Но чем далее было от основного этого факта, тем более живо возникало вокруг… Так он вспомнил другого «отвергнутого», который, впрочем, Марии делал уже и действительное предложение: граф Олизар, польский поэт и масон. Он к нему было начал послание, но и здесь, странно, тема любви отлетала, и перо, как бы само собою, чертило легкие наброски о взаимоотношениях поляков и русских: то самое, что его занимало в эпохе Смутного времени, в которую все более погружался… Так послание это и осталось незавершенным.
Но отсюда шли мысли о примирении народов, близких по крови и языку: славян и славян. А под конец он вздохнул и о юношеских своих мечтаниях – о вечном мире между народами вообще. И в памяти живо возникла столовая в доме генерала Орлова: опять Кишинев… И уже не Мария, а блистательная сестра ее, властная красавица генеральша Екатерина Николаевна: генерал командовал дивизией, она же командовала генералом. Недаром в семейных альбомах изображали ее с розгой в руках, а муж перед ней на коленях…

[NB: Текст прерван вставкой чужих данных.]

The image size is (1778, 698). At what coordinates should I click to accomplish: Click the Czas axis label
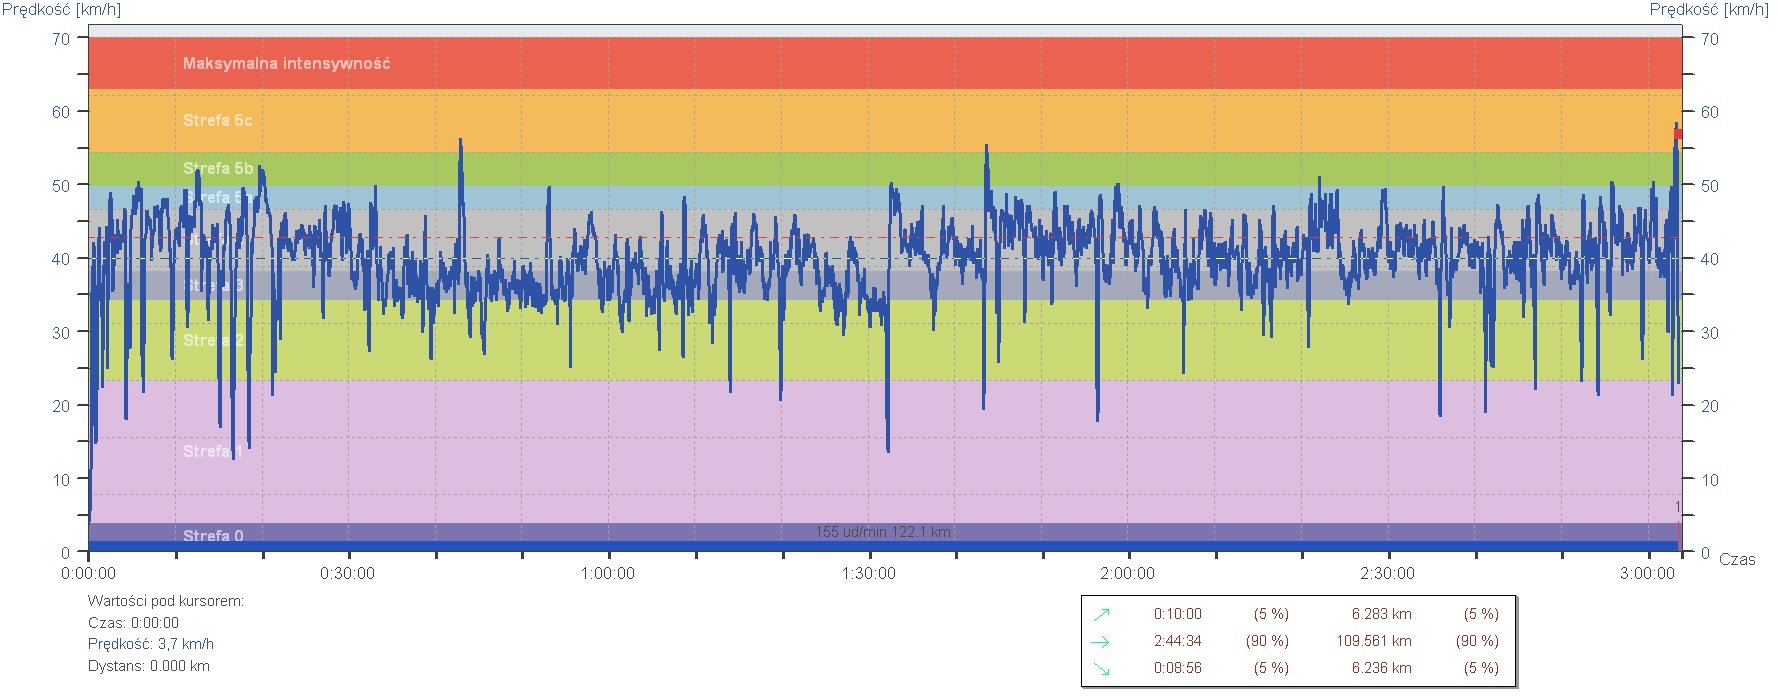point(1736,559)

Пушкин думал и раньше уже о Марине, сопутнице самозванца. Он видел на юге и знал многих полек, у него было достаточно красок, легких, живых и очаровательных, чтобы придать ей национальный ее колорит, но ему нужна была – властность! Образы емки, они не портреты, в них, как ручьи, воды стекаются с разных сторон: так и Екатерина Раевская органично вступала в образ Марины.

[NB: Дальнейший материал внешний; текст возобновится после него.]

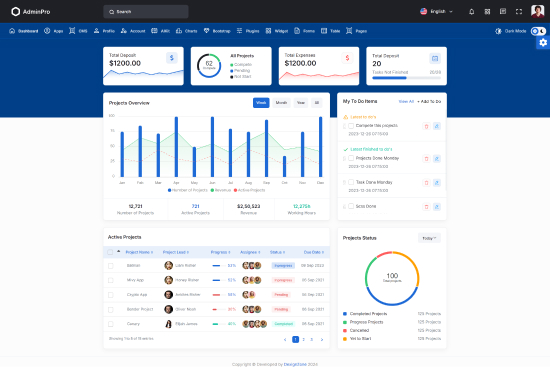Click View All in To Do items

pos(406,101)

Это был Киев, февраль и Контракты, и это был точный портрет, хоть и всего только легкий набросок: молодая красавица собиралась в тот день на традиционный бал, дававшийся предводителем дворянства во время знаменитой киевской ярмарки.
Дверь в ее комнату тогда была приоткрыта, и Пушкин позволил себе пошутить:
– Вам, кажется, недостает только алмазного венца!
Екатерина Николаевна чем-то внезапно была раздражена, рассердилась на горничную, и Пушкину, не оборачиваясь, ответила с запальчивым вызовом:
– Как знать, быть может, вы и правы!
Бог весть, что она в это вкладывала, но честолюбие ее обнаружило в эту минуту свою высокую пробу.
Нет, в послании к Олизару не было красок, это были лишь общие мысли, не образы… Эти широкие картины истории подлежали вовсе иному художественному воплощению. А вот образ Марины встал как живой.
Так, цепляясь одно за другое, многомысленно, сложно, ища своего места в обширном замысле целого, бродили в поэте отдельные мотивы и образы перед тем как улечься в гармонически единое целое.
Будущее произведение – это Смутное время и самозванцы, поляки и русские, царь и бояре, народ – все это перерастало в нем личную его жизнь и события этой внутренней жизни, во многом питаясь, однако же, ими. Это была большая задача. Своим «Борисом» он хотел дать историю, как ее понимает поэт; и одновременно лелеял мечту ввести на театр взамен напыщенной декламации живую и напряженную жизнь; и первее всего заботился он о той большой простоте, которая сочеталась бы и с ясною глубиною событий. Уже и в «Цыганах» своих испытывал он диалог живых чувств и страстей, но как все было здесь шире, труднее и увлекательнее. И насколько ответственнее и перед собою самим, и перед читателем, до которого наконец ему было дело: и важное дело, нешуточное! История, летописи, смена картин, подчиненная единому плану, – это было существенно ново для манеры его письма, вдохновение и труд здесь должны были быть особенно нераздельны.
И деревня ему предоставляла не один лишь простор – и тишину, и возможность сосредоточиться.
Здесь были прежде всего целые пласты живой человеческой речи. Он с жадностью слушал и впитывал и складную, теплую речь своей няни Арины Родионовны, и деревенский северный говор, разлитый вокруг и сохранивший во многом первоначальную свою простоту и энергию. Любил он деревенские песни на вечерней заре. Как холсты, расстилались они по берегу озера, и в самом их ладе просвечивал явственно старый уклад, живое минувшее.
Помещиков он не любил и скоро отвадил их от себя, сказываясь в нетях… Ни Пещуров, ни Рокотов, ни им подобные персонажи его не соблазняли, но вот духовного своего соглядатая, игумена Иону из Святогорского монастыря, хотя и остерегался он, но ничуть не чурался. Что с него требовать? Монах этот был ему не отец и не дядя, не сват. С ним можно и выпить, он был балагур и присловник, а помимо того, многое знал любопытное о старине, и у него же Пушкин глядел монастырские книги и записи, любопытные местные документы; через него приоткрывалась отчасти и роль духовенства в старой Руси.
Теперь перед Пушкиным вставали уже и отдельные лица будущей его трагедии, он слышал порою в себе тайные их интонации… И игумен Иона также просился лечь под перо.